* Texto fornecido:
Segundo Marengo, o Brasil não é o único país afetado. “Conversei com colegas do Peru, Paraguai e Argentina e a situação por lá também está crítica. É um fenômeno continental.”

Ele lembra, também, que a Europa enfrentou situações atípicas neste ano. “No verão do hemisfério norte também tivemos ondas de calor. Nos países Alemanha, Portugal e Itália tiveram ondas de calor, só que eles não são países tropicais. Ou seja, para eles teve um impacto muito grave”.

Enquanto parte do Brasil encara um calor inédito, a região Sul do país volta a se preocupar com as chuvas. Essas condições estão de acordo com as características do El Niño, porém, de maneira mais intensa que a esperada.

Marengo teme que, talvez, o pior ainda não tenha passado. “Se as coisas continuarem evoluindo na forma como está, de fato, nós poderemos ter no Sudeste temperaturas mais altas porque o impacto do El Niño no Sudeste não é tanto nas chuvas, mas nas temperaturas”.

* Objetivo declarado: Dê continuidade ao texto sobre as ondas de calor e o El Niño a partir do ponto em que ele termina. As linhas abaixo são um material à parte, sem ligação com o texto sobre as ondas de calor e o El Niño.

[Linhas para localizar palavras e elementos]
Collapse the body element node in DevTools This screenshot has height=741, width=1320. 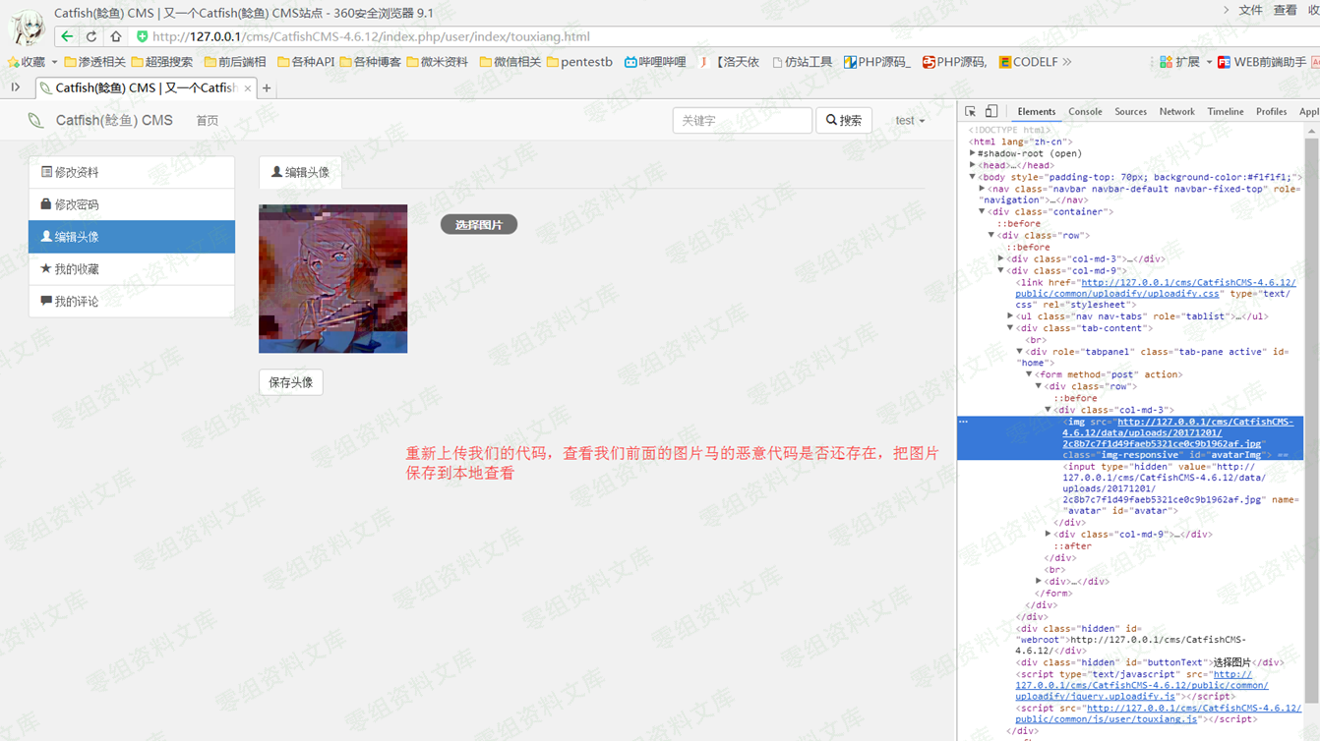point(973,178)
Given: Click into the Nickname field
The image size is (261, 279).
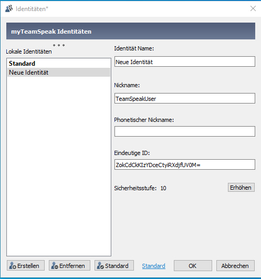Looking at the screenshot, I should (x=185, y=98).
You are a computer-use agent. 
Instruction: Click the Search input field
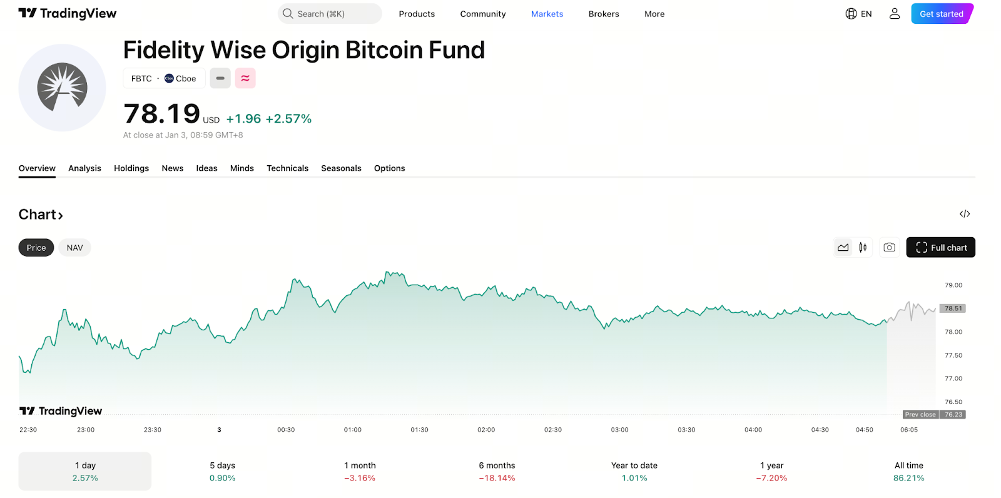(x=330, y=14)
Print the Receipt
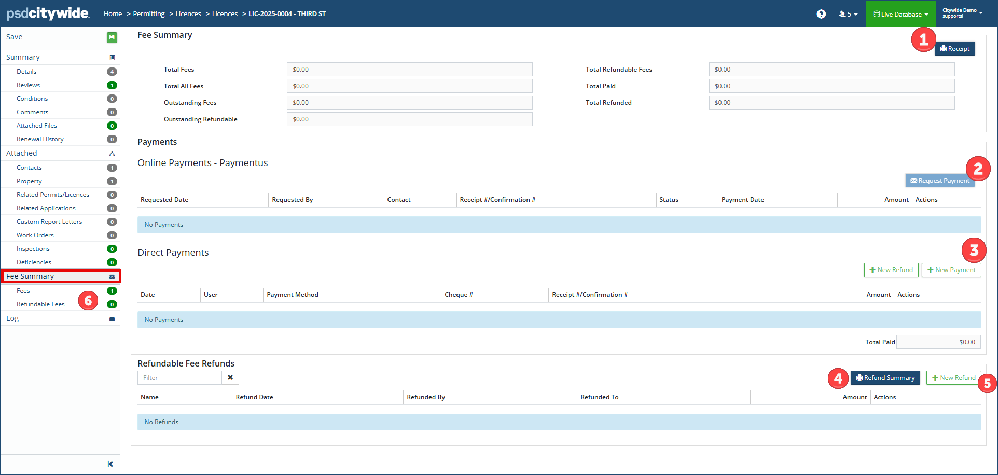 pos(954,49)
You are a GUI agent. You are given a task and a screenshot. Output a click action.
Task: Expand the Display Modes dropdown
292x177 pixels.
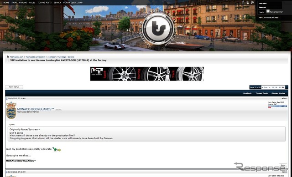coord(278,93)
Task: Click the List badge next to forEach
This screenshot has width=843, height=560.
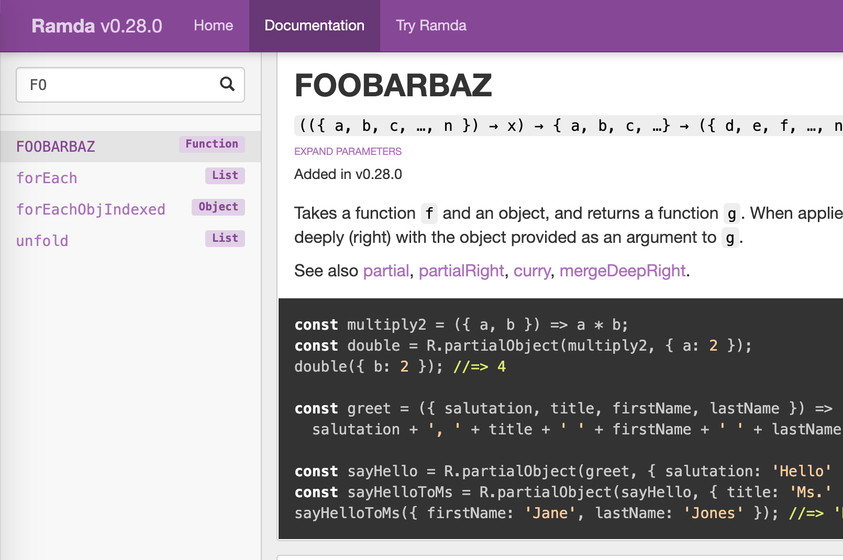Action: (225, 175)
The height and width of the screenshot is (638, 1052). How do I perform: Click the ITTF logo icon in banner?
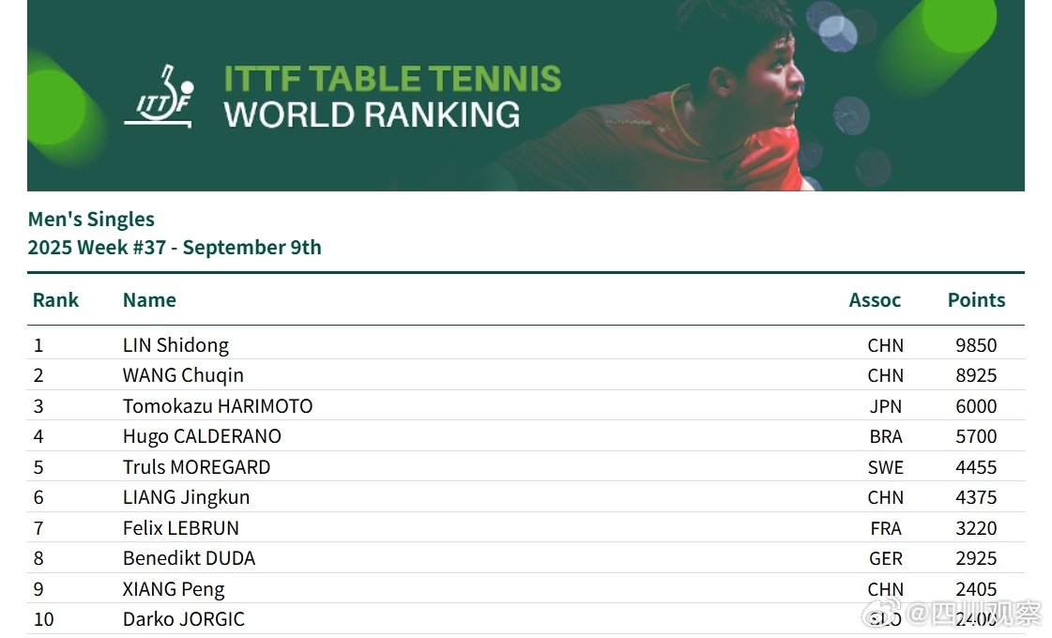tap(159, 96)
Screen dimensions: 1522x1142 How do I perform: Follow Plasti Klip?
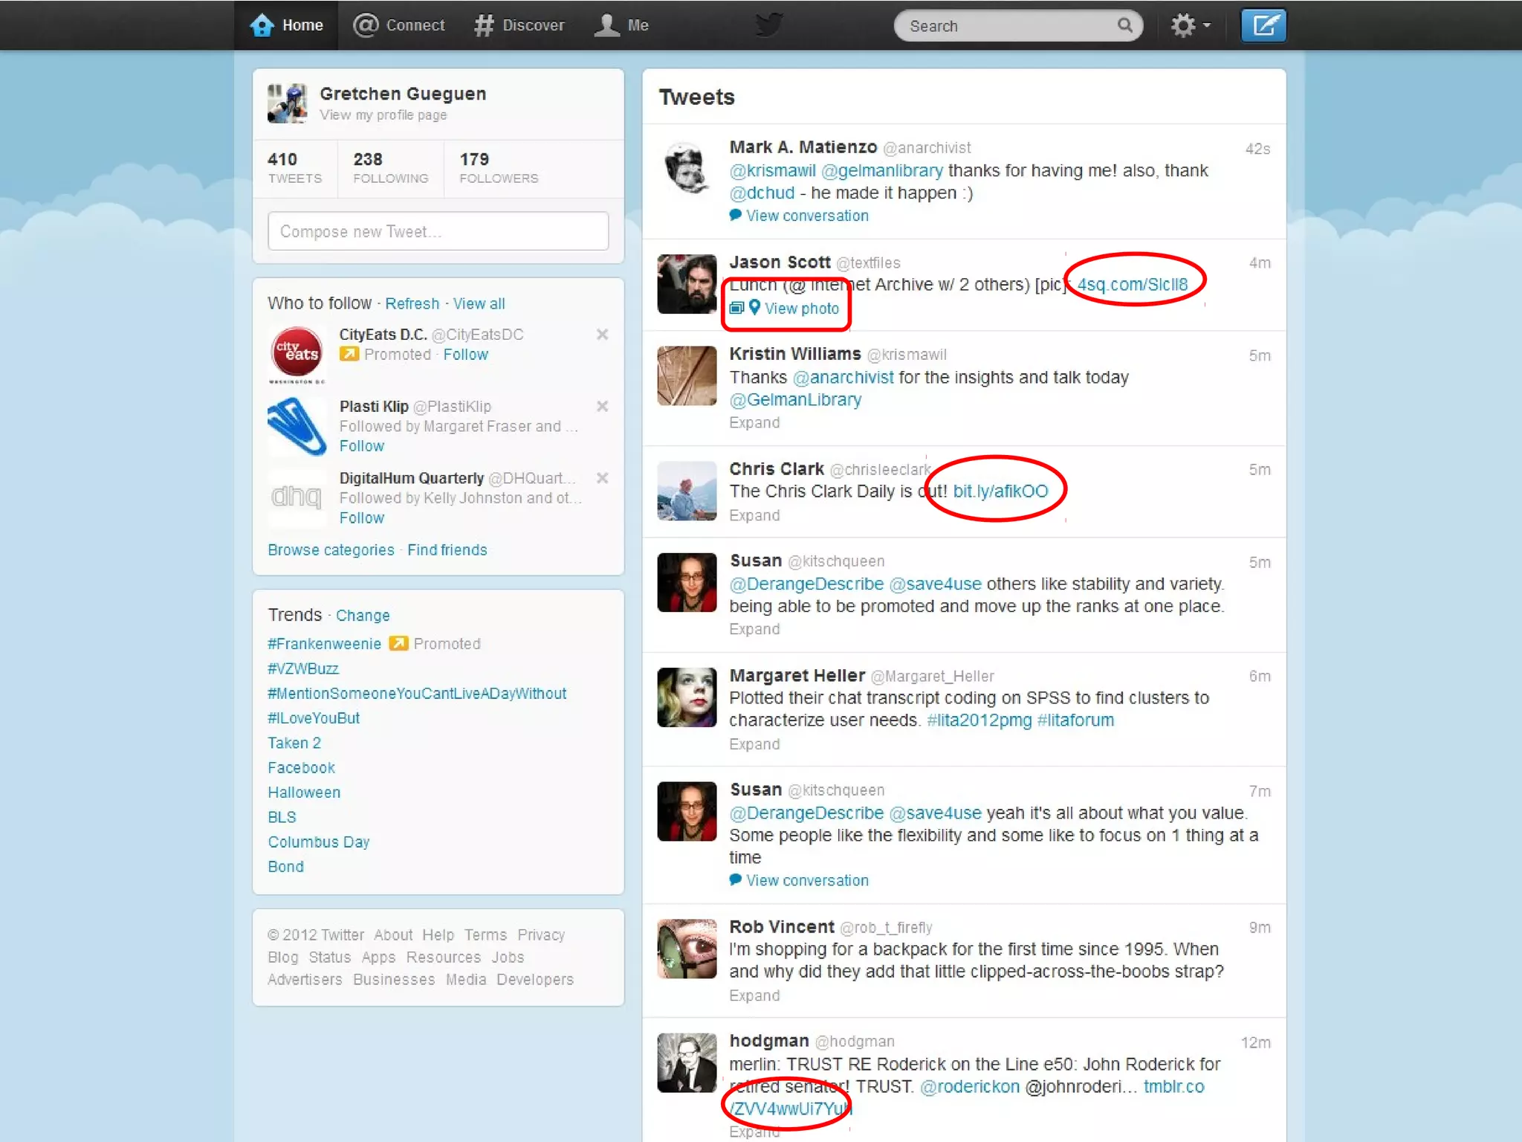(362, 446)
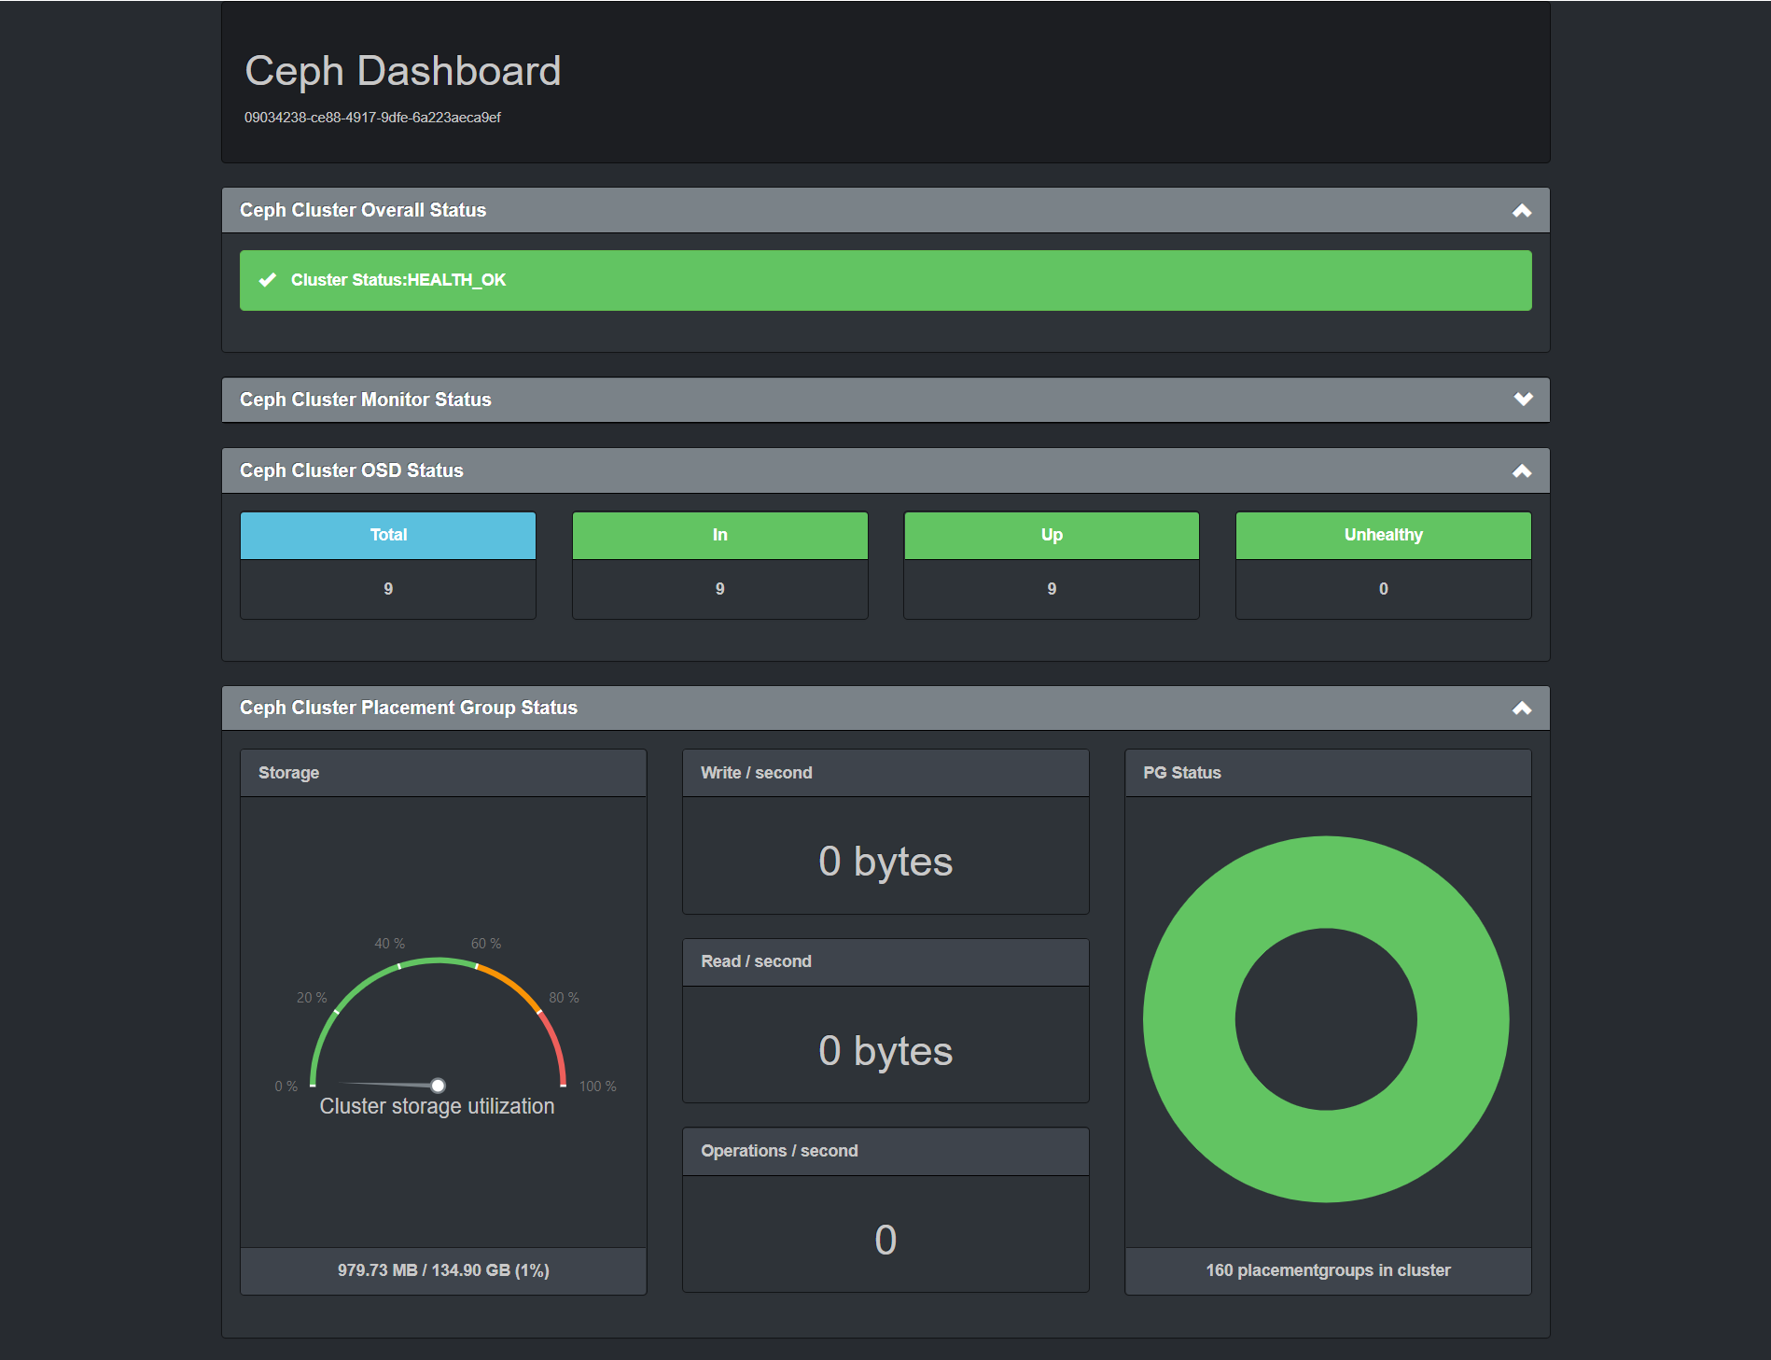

* Resultado da tarefa:
Fazendo uma previsão mais distante, o professor acredita que o clima está encontrando um novo equilíbrio, o que pode ser muito perigoso para a população.

“O clima, agora, é diferente do clima do passado e pode ser diferente do clima do futuro, um clima mais quente, mais seco, mais chuvoso em algumas áreas. E isso pode ser perigoso para nós como seres humanos. O planeta continuará existindo, não vai explodir, só nós como espécies poderíamos desaparecer.”